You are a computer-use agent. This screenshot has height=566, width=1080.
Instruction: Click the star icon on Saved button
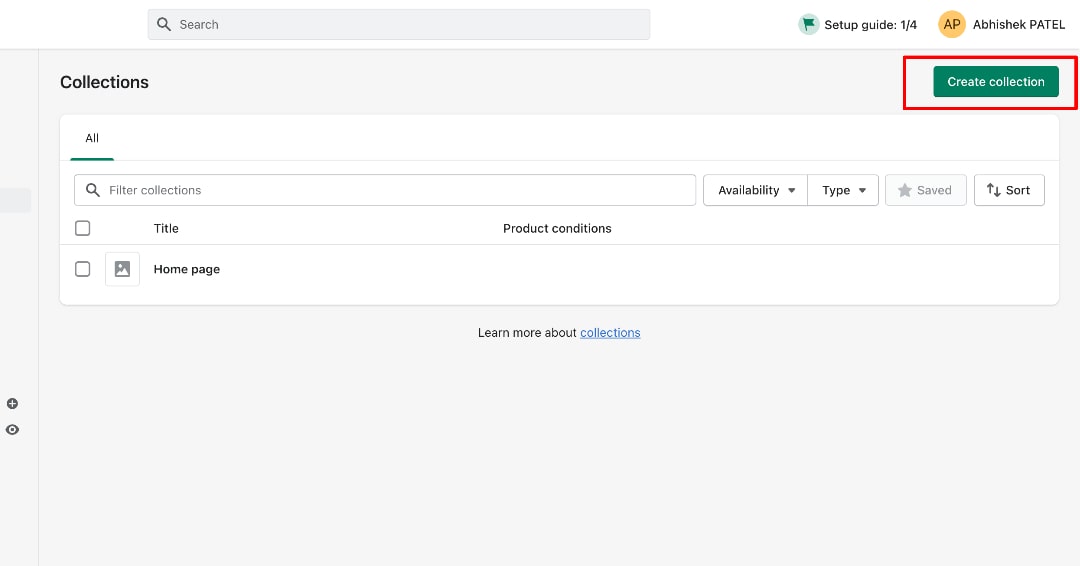pos(904,190)
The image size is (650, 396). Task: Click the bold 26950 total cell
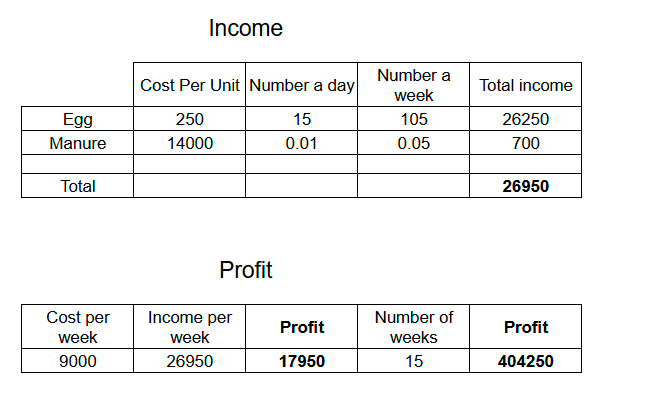point(525,186)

..........

EXERCISE AIM:
Nothing but the lines from the one containing "The image size" to the last line of the records should be returned, exactly as they appear and without pictures.

EXERCISE OUTPUT:
The image size is (650, 396). Task: Click the bold 26950 total cell
point(525,186)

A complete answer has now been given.